Mortally Yours
Nobody pulls the plug on Mortal Reign. Promoters running a show at the Governors’ Exposition Building, near Kemper Arena, learned that nearly two decades ago, when they shut off the sound after the band’s second song. From his view atop an 18-foot riser, drummer Mike Sylva watched the chaos that led to the cancellation — hundreds of people churning violently “like fan blades.” Then he observed the anarchy that followed, with rioters attempting to topple an RV. “Scariest moment I’ve ever seen,” he says.
After grunge hit, around 1992, the mosh pits started thinning, and rock clubs such as the Lone Star vanished. Mortal Reign had ruled as Kansas City’s monsters of metal since 1985, but, Sylva says, “Everybody who was anybody was all of a sudden nobody. We were frazzled.” In 2002, the group snuffed its own flame.
While three-fourths of the final Mortal Reign incarnation formed Hate Inc. , which embraces a more modern industrial sound, singer Kurt Halupnick left the music scene to join the Blue Springs police force. A motorcycle-riding, bar-stool-tossing giant with a wild mane, a handlebar moustache and a room-shaking roar, Halupnick embodied the metal-rebel image onstage and off, making his career transition especially surprising.
“He was pretty crazy,” Sylva recalls. “He really acted the part.
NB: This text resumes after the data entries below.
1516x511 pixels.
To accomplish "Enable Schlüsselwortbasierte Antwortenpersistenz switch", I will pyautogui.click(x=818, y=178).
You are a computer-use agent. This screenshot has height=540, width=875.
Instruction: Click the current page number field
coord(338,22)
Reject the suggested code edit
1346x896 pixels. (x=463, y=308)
He always used to tell us he was bohemian, and whatever that is — I don’t know — he believed in it and thought he was one of them.”
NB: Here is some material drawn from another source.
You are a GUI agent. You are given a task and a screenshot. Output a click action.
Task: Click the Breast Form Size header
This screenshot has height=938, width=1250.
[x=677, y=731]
Halupnick died on July 2, and his funeral demonstrated the dichotomous nature of his personality: Guitars and leather jackets lined one side of the coffin, and his police uniform and honors, including a medal of valor, bordered the other.
To honor Halupnick’s memory — and to raise money for his infant son Cole’s medical expenses — Mortal Reign decided to reunite for a one-off gig. Hate Inc. headlines the concert, and that band’s singer, Steve Brown, will be one of four vocalists attempting to fill Halupnick’s gargantuan steel-toed boots during the Mortal Reign performance. Following the template of a classic-era set, the show begins with ominous taped entrance music (“We wanted it to sound like a gothic funeral,” Sylva says), races through seven thrashers and culminates with the group’s signature tune, “Bring Out Your Dead.” Mortal Reign plans to welcome fans and opening acts onto the stage for a massive sing-along, which should make for a wild scene.
This time, no one’s cutting the power.